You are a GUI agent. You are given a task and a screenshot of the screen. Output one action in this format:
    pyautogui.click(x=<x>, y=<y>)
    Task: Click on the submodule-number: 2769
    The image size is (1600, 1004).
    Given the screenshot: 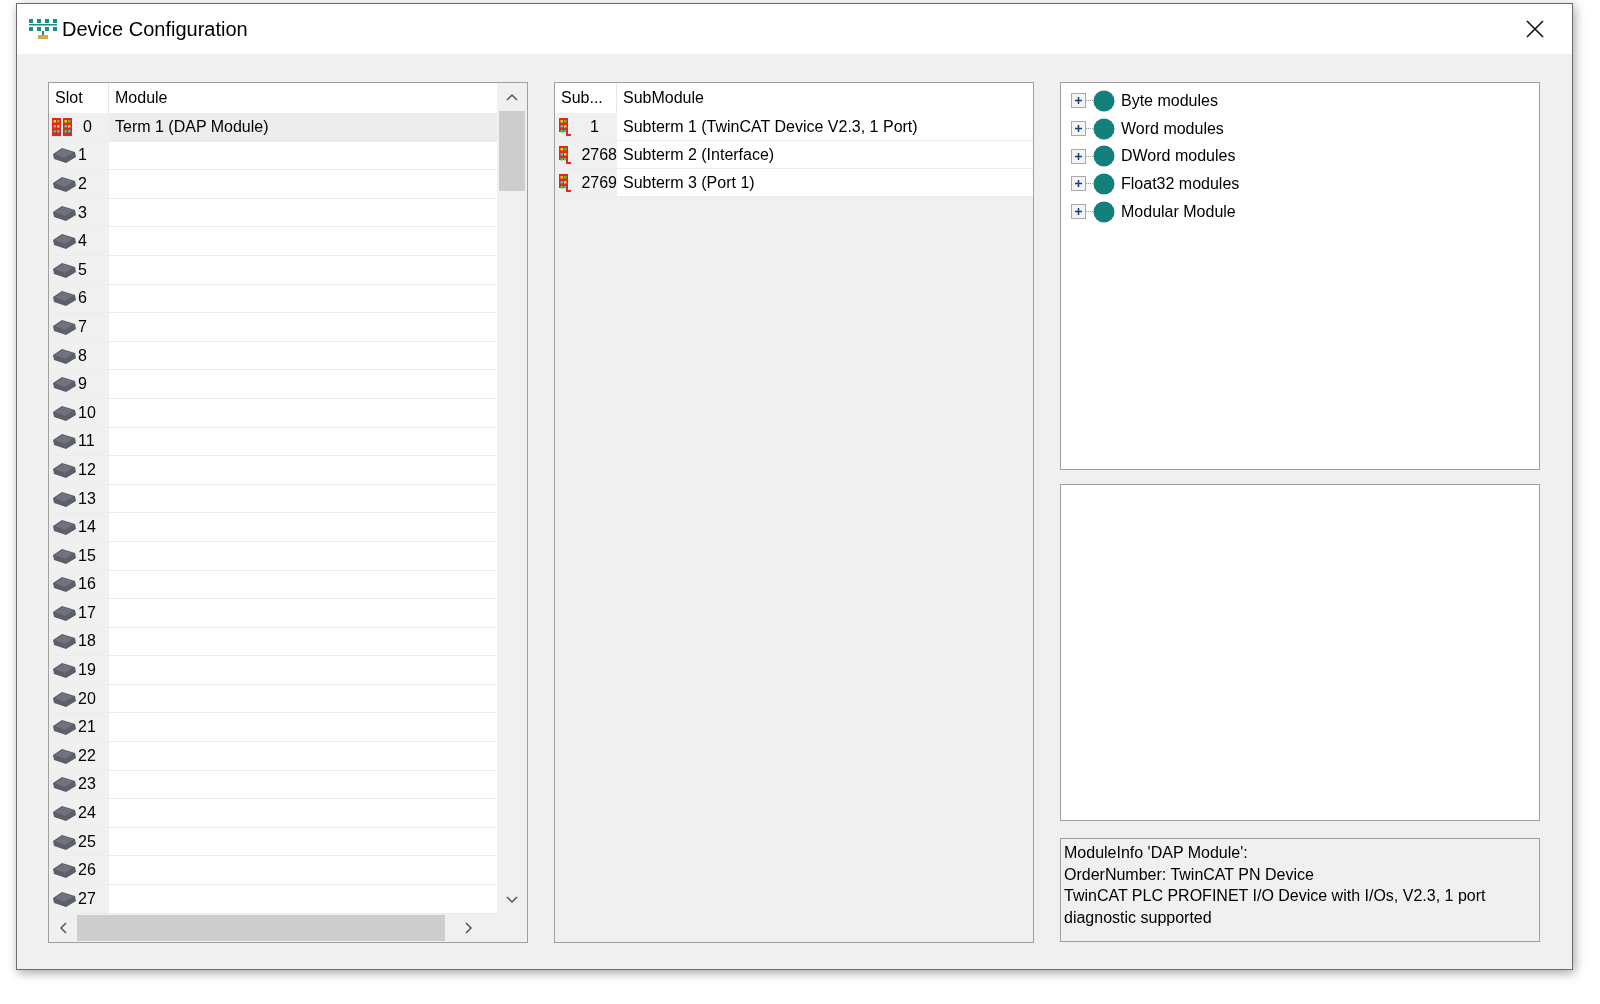 What is the action you would take?
    pyautogui.click(x=598, y=182)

-*-*-

* **Work request**
Print the stretch from the beginning of the material through the line containing "The image size is (1600, 1004).", both ends included, character for character.

* **Written reply**
You are a GUI agent. You are given a task and a screenshot of the screen. Output one action in this format:
    pyautogui.click(x=<x>, y=<y>)
    Task: Click on the submodule-number: 2769
    The image size is (1600, 1004).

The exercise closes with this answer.